To help to address the problem, Gordon Brown has announced a multibillion-pound plan to support the banks and boost mortgage lending. Housing experts gave a cautious welcome to this week's proposals but warned homeowners not to expect immediate results. Simon Rubinsohn, of the Royal Institution of Chartered Surveyors, said: “Any attempt to boost lending is welcome, but it is unlikely that the latest scheme will be the panacea to the housing market against a backdrop of a crumbling economy.”
Despite the gloom, tentative signs are emerging that homeowners and cash-rich first-time buyers could be returning to the market, spurred on by reports of substantial discounts from desperate sellers. Estate agents and property websites report a surge in buyer inquiries this month.
So with a mortgage rescue plan under way and renewed buyer interest, is now the time to grab a bargain? Times Money asked mortgage and housing-market experts to consider the options for first-time buyers and homeowners looking to trade up.
First-time buyers
Hundreds of thousands of first-time buyers have been watching the slump in the housing market closely, hoping that a home of their own would soon be within reach. But with prices still falling and lenders becoming more cautious, they face the twin dilemma of when to enter the market and how to find an affordable mortgage.
☆ ☆ ☆ ☆
» WHAT TO DO
a - List every person and organization named in the housing-market article.
b - Print the housing-market article's wording between "Despite the gloom, tentative" and "to trade up.", inclusive.
c - According to the housing-market article, what have estate agents and property websites reported this month?
☆ ☆ ☆ ☆
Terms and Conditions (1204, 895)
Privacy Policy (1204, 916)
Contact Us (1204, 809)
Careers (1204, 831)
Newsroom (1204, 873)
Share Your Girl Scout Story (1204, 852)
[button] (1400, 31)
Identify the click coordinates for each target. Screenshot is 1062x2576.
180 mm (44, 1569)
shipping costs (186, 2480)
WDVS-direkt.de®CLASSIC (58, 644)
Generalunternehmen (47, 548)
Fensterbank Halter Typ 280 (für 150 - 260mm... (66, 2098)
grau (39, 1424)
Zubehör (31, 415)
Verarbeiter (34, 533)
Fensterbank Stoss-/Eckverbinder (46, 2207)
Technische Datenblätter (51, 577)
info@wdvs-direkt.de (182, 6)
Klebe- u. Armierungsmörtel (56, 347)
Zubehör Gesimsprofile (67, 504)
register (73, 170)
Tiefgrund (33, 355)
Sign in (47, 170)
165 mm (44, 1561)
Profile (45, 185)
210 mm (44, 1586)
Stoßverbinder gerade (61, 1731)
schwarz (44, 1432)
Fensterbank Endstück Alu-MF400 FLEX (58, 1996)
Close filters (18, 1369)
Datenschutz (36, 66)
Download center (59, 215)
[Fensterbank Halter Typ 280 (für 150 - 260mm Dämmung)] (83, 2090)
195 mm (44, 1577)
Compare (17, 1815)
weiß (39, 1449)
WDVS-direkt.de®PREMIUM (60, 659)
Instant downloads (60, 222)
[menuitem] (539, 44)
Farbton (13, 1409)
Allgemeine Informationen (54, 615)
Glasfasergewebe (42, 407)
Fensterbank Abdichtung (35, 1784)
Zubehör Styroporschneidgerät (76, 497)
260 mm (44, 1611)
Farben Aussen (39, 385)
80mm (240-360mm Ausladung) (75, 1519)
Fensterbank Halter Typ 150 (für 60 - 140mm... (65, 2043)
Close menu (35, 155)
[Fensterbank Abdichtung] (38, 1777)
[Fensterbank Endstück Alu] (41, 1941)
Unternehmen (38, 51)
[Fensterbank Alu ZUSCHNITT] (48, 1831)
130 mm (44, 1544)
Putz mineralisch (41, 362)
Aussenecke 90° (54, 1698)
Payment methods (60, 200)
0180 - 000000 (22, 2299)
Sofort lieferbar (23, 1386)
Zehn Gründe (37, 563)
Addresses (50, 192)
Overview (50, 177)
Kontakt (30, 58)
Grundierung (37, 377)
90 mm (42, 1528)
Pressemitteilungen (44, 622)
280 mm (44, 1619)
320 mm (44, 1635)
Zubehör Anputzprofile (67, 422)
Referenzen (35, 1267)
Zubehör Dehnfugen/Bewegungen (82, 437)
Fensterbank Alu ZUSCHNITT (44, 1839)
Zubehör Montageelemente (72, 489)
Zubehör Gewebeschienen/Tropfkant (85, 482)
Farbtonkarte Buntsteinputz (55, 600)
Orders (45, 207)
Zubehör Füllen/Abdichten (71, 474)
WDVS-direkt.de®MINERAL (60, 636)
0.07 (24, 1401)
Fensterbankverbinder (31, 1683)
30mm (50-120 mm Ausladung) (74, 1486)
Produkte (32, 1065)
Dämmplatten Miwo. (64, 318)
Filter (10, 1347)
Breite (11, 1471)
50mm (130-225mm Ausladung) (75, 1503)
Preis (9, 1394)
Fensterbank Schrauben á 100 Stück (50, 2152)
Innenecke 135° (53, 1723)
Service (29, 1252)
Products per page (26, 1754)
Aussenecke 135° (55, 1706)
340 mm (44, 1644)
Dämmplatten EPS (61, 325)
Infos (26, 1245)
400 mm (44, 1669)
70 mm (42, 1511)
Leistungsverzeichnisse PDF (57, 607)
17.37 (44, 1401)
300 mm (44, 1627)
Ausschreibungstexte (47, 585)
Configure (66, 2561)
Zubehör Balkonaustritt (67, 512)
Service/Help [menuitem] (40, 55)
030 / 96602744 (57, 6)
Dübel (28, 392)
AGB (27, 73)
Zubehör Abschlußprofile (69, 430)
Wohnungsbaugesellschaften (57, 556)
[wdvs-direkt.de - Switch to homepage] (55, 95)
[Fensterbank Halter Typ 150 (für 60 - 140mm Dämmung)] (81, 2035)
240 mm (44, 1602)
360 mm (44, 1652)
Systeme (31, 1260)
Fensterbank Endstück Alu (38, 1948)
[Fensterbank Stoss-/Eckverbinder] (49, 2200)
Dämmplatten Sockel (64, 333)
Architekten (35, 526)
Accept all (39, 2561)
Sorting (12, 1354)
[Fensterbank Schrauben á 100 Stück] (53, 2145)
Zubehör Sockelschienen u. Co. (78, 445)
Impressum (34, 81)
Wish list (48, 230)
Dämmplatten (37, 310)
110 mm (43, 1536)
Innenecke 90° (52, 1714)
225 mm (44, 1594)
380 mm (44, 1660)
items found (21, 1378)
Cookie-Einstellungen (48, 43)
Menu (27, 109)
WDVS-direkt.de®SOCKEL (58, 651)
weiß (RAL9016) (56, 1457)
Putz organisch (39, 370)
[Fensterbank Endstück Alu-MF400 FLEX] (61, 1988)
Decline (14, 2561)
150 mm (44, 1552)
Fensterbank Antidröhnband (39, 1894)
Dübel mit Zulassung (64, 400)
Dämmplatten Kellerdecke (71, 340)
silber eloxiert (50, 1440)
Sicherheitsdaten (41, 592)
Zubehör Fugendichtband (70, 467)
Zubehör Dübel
☆ ☆ ☆ ☆
» PROBLEM SOLUTIONS
a - Gordon Brown, Simon Rubinsohn, the Royal Institution of Chartered Surveyors, Times Money

b -
Despite the gloom, tentative signs are emerging that homeowners and cash-rich first-time buyers could be returning to the market, spurred on by reports of substantial discounts from desperate sellers. Estate agents and property websites report a surge in buyer inquiries this month.
So with a mortgage rescue plan under way and renewed buyer interest, is now the time to grab a bargain? Times Money asked mortgage and housing-market experts to consider the options for first-time buyers and homeowners looking to trade up.

c - A surge in buyer inquiries.